The problem is that in purely a private, zero-knowledge cryptocurrency, it’s difficult or impossible to inspect the actual currency issuance rate and ensure that some Byzantine miner/validator hasn’t found a way to hack the issuance algorithm and issue more currency (to themselves) than the system is designed to. For example, ZCash had a famous bug regarding this issue a few years ago, that they patched before disclosing it.
That’s an ongoing technical challenge the industry is working on.
> The problem is that in purely a private, zero-knowledge cryptocurrency, it’s difficult or impossible to inspect the actual currency issuance rate
Satoshi could have made mining reward increase at 2% per year, but very deliberately decided on hard cap on how many will exist. This decision made early adopters literally and metaphorically invested in bitcoin's success.
Are you saying that some detail of zk-Snark makes that not possible for cryptocurrencies based on this technology?
No I’m saying the exact opposite. The inflation schedule can be any arbitrary algorithm. It can be a fixed amount like Bitcoin, or a continually increasing one like your 2% example.
Zk-snarks don’t change that. It’s still a choice by the developers based on the economic objectives they’re trying to achieve, and snarks don’t prevent that.
But problem is that in a fully-shielded, 100% private, snark-based blockchain, it’s difficult or impossible to verify that the actual coin supply is what the whitepaper says it should be. Since all the tx’s are hidden, you can’t inspect the blockchain data and just count all the coins in UTXOs or account holdings to see what the total money supply is at any given time and reconcile it with what the issuance algorithm says it should be.
Lack of transparent supply auditability is a feature not so much of zk-snarks but of Confidential Transactions, which use Pedersen commitments to obscure amounts. Knowing the discrete logarithm of just one particular point would completely break these commitments and all cryptocurrencies based on them, by allowing undetectable inflation. They thus require complete confidence in the computational hardness of the Elliptic Curve Discrete Log Problem.
Yup, fwiw I'm not actually aware of a fully shielded zk-snark cryptocurrency in production yet, was just using that as a hypothetical example, like a ZCash with only z-addresses.

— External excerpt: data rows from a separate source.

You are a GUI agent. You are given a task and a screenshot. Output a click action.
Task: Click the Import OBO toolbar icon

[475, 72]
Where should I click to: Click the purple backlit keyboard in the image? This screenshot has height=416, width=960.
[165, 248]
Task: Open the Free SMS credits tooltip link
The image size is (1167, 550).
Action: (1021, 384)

Ouch what a nightmare. At that point it seems like the best way may be to start over? Like have everyone who can prove they have old-money get new-money on a first-come-first serve basis. If too much money shows up you know you got owned. Otherwise you are fine. If too much money shows up years down the line, you just deny them new-money, which screws over people who bought-and-forgot but everyone else is ok.
>Upon detecting this condition, the Zcash Company would begin its investigation into the possible source of the vulnerability as well as which pool, or pools, are affected. If we are able to identify that the bug affects only a single shielded pool, we might choose to effectively deactivate that pool by invalidating any of its outgoing transactions. A necessary consequence of this action is that any legitimate funds would also be lost forever in the affected pool.

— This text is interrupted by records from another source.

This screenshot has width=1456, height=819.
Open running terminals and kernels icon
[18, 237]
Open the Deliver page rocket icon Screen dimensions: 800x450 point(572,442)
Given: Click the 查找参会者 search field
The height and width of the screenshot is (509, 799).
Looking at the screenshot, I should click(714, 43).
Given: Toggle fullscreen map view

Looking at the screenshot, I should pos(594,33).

The mechanisms for this remote disabling are not mentioned in detail, and I don’t really mind, but this feature seems difficult to square with their desire for transparency. It’s an anti-feature perhaps serving a justifiable goal, but if this feature is possible to be abused, how would we even know if it had been?
I'm not sure what they mean there, but I'd guess they mean a hard fork. As with the Ethereum post-DAO fork, you don't have to accept it, but to the extent it seems legitimate, most of the value would go along.

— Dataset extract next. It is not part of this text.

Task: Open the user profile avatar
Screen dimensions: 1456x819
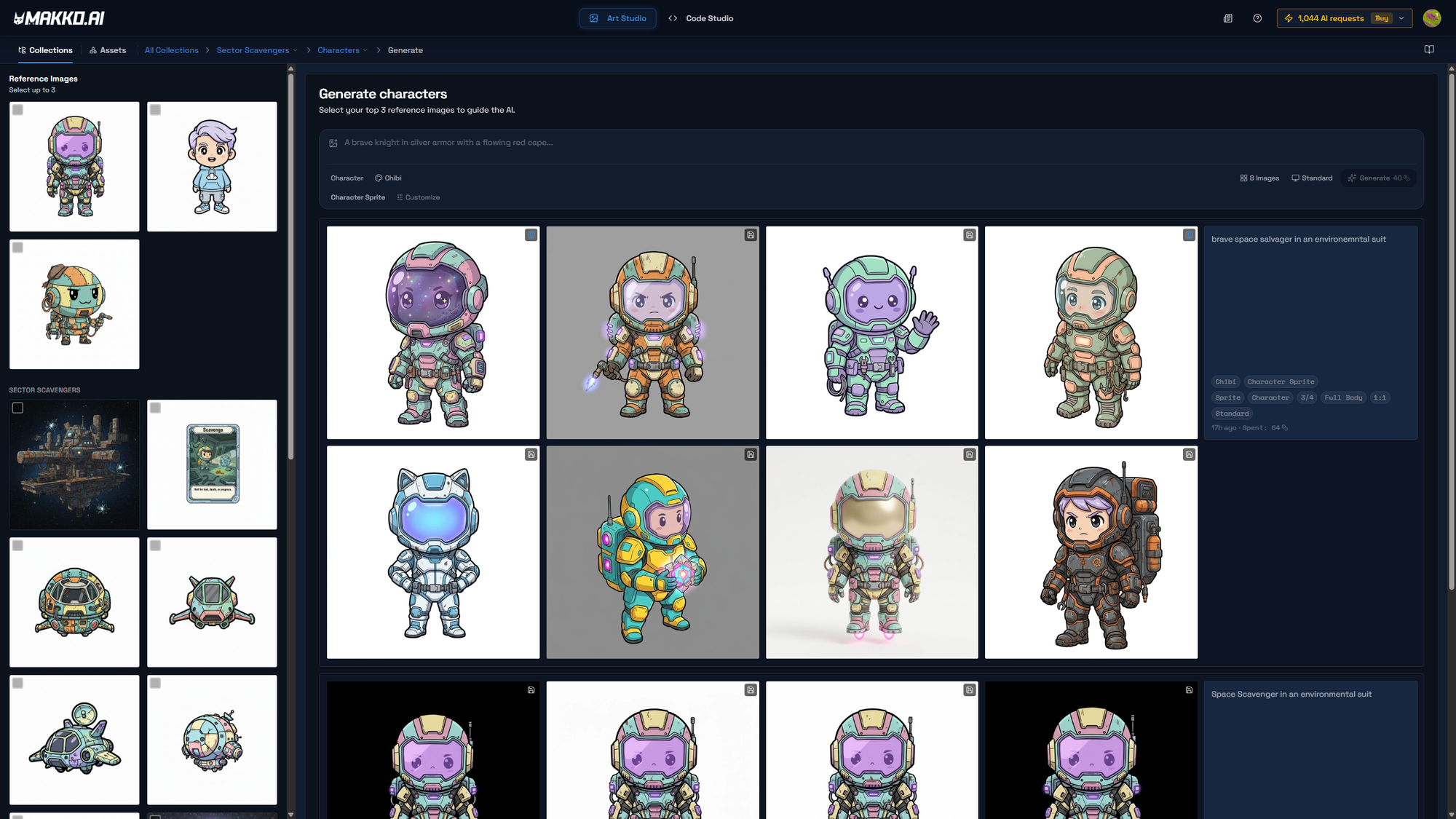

It sounds like that plan has been codified in recent clients, so they should automatically reject transactions that would cause a pool's balance to go negative.
The problem is that in purely a private, zero-knowledge cryptocurrency, it’s difficult or impossible to inspect the actual currency issuance rate and ensure that some Byzantine miner/validator hasn’t found a way to hack the issuance algorithm and issue more currency (to themselves) than the system is designed to. For example, ZCash had a famous bug regarding this issue a few years ago, that they patched before disclosing it.
That’s an ongoing technical challenge the industry is working on.